ImageHowever the drizzle that had started, soon turned into rain and I was getting unpleasantly wet, so I decided to take shelter under a ledge that miraculously happened to be so handy. When the rain seemed to have lulled, I set out again, after having changed my drenched shirt for a dry sweater. But the rain had stopped only temporarily, and now the sky looked menacingly dark. A flash of lighting dashes through the clouds, followed by thunder. And of course rain, bloody rain and more rain, and no shelter this time. The trousers that I had saved from getting wet in the morning were now soaking my undies, and every step produced a strange splashing sound from inside my boots.

 

“Hurry up!, I must make it up the cliff back to the village, quicker, come on!” But the cliff was unending: a sign at the start of the path read: “Guinness book of records 1997. World’s deepest gorge. 900m deep and just 1.1km wide.” Now, what seemed silly exaggeration to me at first came back to my mind and let it be felt in my sore legs, while trudging up the steep path. I appreciated the reality of painful truth.
At the village I went into the pub, seeking asylum, but above all a fire. None of that: the place was glacial and the water dripped from my clothes. I rubbed my trousers with the shirt, twisted the sleeves of the sweater and a trickle of water came out, but had a good meal with cheese pie and stuffed tomatoes.

 

I was about to ensconce myself in the chair to while away the next two hours until the bus came, when the owner came up to me and said “We close at 3.30 pm, but it’s no problem: we can wait until you finish your coffee.” Damn it! In no time I was out in the cold again in search for another place, but this time I had better luck. I found a nice restaurant with a lit fireplace. I ordered a coffee, and a piece of the sweetest and stodgiest baklava to justify a long stay in the place. Then I sat tactically close to the fireplace, regardless of the embarassment I was causing to the only couple of maybe clandestine lovers whispering tender words in one other's ears. But my cause was of life and death, not of love, so let it have the upper hand. In Ioannina I changed into dry clothes at last and caught the 7 pm bus to Meteora. 

 

The stupid driver, though, forgot to tell me to get off at Kalambaka, and dumped me at Trikala, the next town, at 10.30 pm.

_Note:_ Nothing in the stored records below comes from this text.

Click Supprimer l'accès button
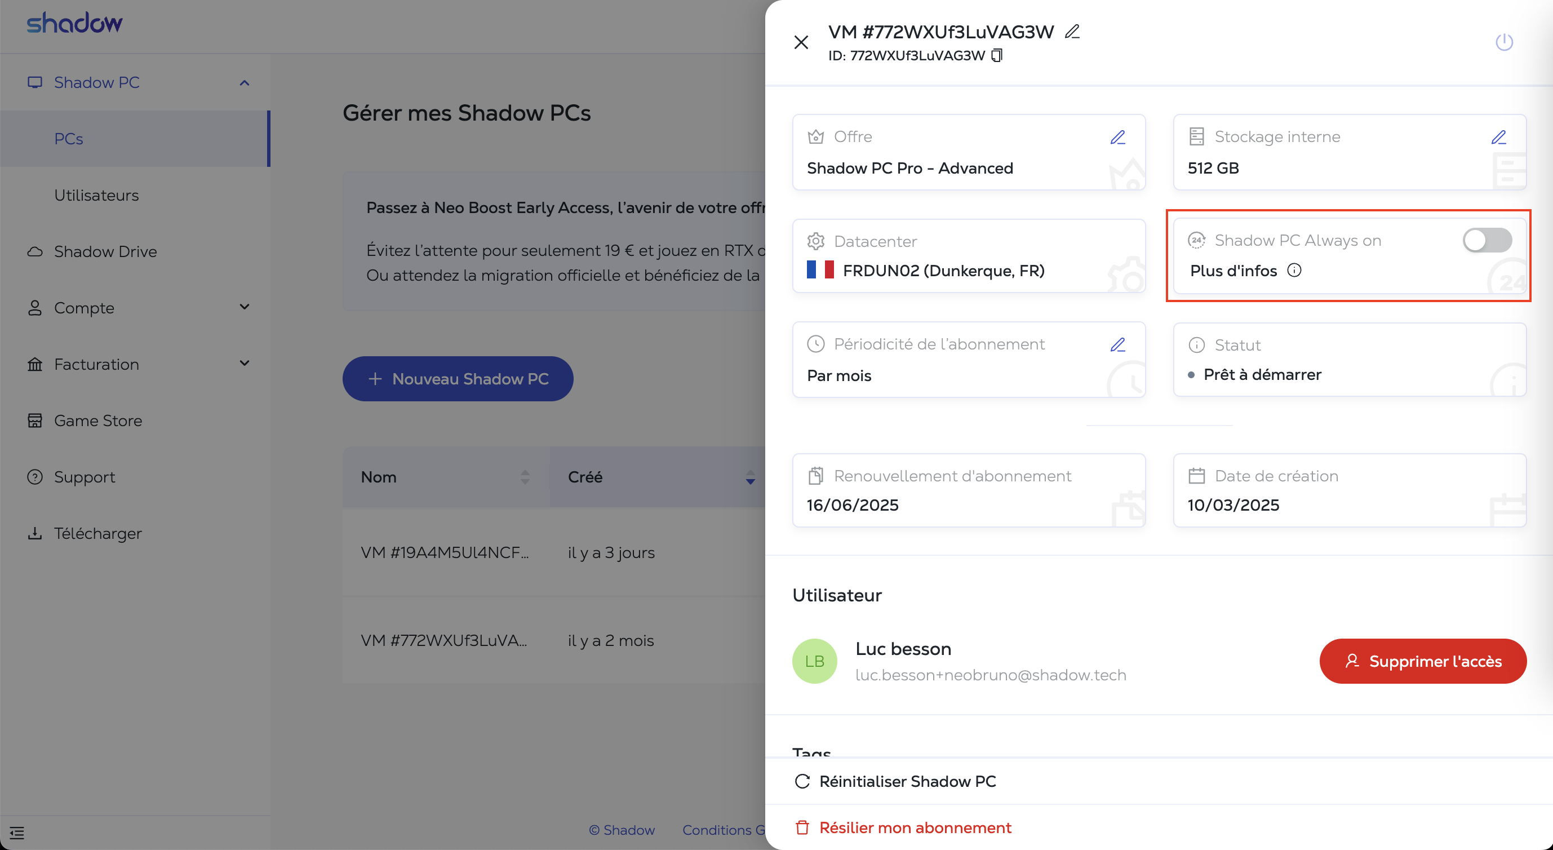1553x850 pixels. (x=1423, y=661)
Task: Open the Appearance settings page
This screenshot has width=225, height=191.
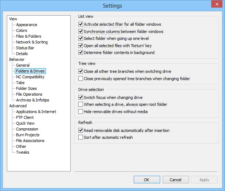Action: tap(26, 25)
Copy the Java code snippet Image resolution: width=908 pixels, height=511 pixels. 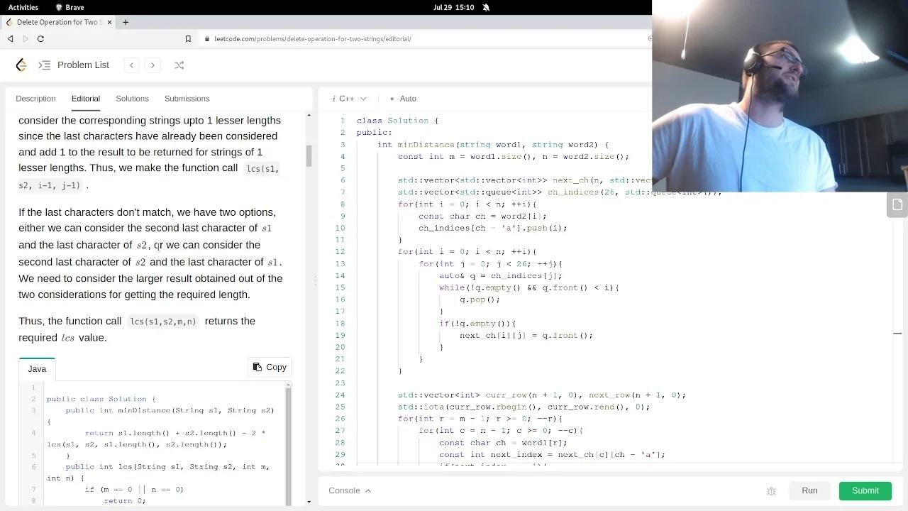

I waited for a bus in the opposite direction for 40 minutes then decided to get myself a room in town. The cheapest place the guidebook recommended was in fact more than a hotel: a woman barely covered in black veils was waiting in the hall (thanks again Lonely Planet: you got it right once more!). Besides, the paltry room was € 21, no good price for a rathole like that, so went away without much hesitation and finally rested my tired limbs in the confortable bed of the Panellenic, to put an end to such an adventurous day.